実を言えば彼のことばは、彼が障害を得る前から、誰にも聞かれてはいなかった。(戦中戦後を生きた彼の話などは)当時はそんな話がありふれていて、誰も語りたくも聞きたくもなかった。だから、むしろ、彼は障害を得てから語っていたのかもしれない。優しい彼がそれを語るほど奔放になるには、ことばがことばでない世界が必要だったのではないか。
「語り手」は、そのことに気づいた者として、「彼」の孫娘を聞き手に紹介する。
孫娘は、東京の家を遠く離れた仙台で出会った「彼」と同世代の老人が、戦時の記憶を語るのを聴いたときに「彼」を思ったのだと。孫娘は、「彼」と同世代の老人の語りを経由することで「彼」の語られなかった記憶にたどりつく。
※「語り手」は、ここで、ひとりの人間の「記憶/物語」を受け取るために必要な「距離/時間/迂回」を示唆しているようだ。
第二の「語り手」として、「語り手」は孫娘を呼び出す。
孫娘は仙台の老人が戦時の記憶の中で口にした「ぼたもち」という言葉をつなぎ目に、老人の記憶と自身の記憶の網目のなかにある「ぼたもち」の物語の記憶を接続してゆく。
ある人から伝え聞いた、また別の老人の、ガダルカナルで夢の中でぼたもちを食べて生きのびた話。ぼたもちとは実は人肉だったのではないか、語るに語れぬ記憶だったのではないか、ありのまま記憶することが困難であった記憶なのではなかったのか、という疑惑/わからなさ。
シベリア抑留を経験した老人が苦しい日々の中で、なによりも欲した「ぼたもち」にまつわる「わからなさ」
その圧倒的なわからなさに、彼らとわたしの間にある越えがたい壁のようなものを認識したのです。
わたしが彼の語りをそのまま話すのは到底無理です。このわからなさは、わたしが祖父母に抱いていた怖れや、ガダルカナルから帰ってきたおじいさんがなぜ夢のような話を語ったのかということに、どこかでつながっているように思います。
他者によって語られる記憶の「わからなさ」。
これは、「孫娘/第二の語り手」からの、第二の問題提起。
そして、他者の語りを、ひとりの「聞き手」として、「わからなさ」を怖れとともに受け止めた時、孫娘はひとりの「語り手」となる。
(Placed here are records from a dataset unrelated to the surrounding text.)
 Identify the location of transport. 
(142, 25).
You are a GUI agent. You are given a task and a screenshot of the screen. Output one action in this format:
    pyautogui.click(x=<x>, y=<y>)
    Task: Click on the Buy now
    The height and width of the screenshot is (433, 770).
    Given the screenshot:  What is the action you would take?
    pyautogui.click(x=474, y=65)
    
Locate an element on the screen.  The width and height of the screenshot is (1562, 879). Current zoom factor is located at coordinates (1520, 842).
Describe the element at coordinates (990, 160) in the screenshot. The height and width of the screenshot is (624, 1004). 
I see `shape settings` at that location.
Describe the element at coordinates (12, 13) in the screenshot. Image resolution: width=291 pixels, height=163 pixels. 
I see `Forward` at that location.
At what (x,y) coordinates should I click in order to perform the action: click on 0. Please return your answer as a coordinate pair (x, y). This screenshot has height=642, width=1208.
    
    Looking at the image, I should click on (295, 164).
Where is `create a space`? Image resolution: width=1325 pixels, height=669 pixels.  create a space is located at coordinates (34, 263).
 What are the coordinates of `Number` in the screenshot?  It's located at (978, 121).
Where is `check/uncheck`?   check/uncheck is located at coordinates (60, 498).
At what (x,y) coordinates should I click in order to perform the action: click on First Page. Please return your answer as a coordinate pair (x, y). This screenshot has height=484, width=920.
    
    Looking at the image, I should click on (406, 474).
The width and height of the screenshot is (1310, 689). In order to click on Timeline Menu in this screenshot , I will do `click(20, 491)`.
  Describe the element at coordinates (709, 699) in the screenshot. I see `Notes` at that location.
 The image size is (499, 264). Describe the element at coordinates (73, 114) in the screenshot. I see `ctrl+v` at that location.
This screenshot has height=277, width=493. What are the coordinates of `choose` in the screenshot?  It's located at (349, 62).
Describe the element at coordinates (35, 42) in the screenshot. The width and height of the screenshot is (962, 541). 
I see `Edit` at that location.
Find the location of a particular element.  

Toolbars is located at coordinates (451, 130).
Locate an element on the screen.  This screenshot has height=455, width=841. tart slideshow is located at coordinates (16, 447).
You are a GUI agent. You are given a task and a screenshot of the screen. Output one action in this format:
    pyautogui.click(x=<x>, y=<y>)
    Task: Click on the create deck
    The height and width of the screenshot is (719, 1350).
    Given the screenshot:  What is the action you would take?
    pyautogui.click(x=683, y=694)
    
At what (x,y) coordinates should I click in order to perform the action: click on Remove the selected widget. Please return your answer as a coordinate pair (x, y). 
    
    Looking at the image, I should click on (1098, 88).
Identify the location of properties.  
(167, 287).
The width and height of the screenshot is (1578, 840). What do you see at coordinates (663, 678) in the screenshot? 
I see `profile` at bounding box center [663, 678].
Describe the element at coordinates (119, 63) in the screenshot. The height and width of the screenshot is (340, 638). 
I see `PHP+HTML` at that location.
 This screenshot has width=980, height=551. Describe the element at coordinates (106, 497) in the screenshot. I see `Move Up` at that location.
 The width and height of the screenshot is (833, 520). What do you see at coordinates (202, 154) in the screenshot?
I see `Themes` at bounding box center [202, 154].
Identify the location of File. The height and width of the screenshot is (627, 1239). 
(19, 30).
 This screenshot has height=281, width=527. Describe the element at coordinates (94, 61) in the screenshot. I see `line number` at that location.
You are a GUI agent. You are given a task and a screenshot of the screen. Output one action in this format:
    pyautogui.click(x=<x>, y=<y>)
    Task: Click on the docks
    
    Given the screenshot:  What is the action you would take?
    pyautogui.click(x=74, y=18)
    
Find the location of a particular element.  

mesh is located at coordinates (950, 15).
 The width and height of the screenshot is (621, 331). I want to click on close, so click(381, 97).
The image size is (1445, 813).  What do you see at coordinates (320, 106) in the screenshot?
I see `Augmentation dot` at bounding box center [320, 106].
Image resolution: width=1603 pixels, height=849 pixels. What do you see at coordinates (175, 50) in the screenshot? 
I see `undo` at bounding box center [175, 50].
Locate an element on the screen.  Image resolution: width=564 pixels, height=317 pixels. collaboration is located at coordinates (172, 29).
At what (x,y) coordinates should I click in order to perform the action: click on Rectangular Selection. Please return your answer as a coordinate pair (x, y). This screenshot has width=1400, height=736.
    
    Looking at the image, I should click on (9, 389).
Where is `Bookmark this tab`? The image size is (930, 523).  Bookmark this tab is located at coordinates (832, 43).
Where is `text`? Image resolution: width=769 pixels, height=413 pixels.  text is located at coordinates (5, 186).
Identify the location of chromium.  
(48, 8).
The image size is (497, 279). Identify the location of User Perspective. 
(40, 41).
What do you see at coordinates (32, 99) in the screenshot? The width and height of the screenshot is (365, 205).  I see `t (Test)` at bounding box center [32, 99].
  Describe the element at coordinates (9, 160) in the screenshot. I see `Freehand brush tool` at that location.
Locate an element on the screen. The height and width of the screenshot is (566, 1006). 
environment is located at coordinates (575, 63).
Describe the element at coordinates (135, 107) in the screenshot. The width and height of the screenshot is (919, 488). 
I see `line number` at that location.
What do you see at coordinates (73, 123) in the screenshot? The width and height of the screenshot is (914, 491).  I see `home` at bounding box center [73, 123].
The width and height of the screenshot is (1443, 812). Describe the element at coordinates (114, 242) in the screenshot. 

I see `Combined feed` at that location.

孫娘は、老人のシベリア抑留の語りの中にある不自然な記憶の欠落から、記憶にまつわるある重要なことに気づかされる。
そのときわたしはふと思い立って、うちの祖父は南方の島に行った人だったけど、家族は何も知らないんです、と言いました。すると老人は足を止め、語らない人は後ろめたいことをしてきた人だ、と哀れむように答えました。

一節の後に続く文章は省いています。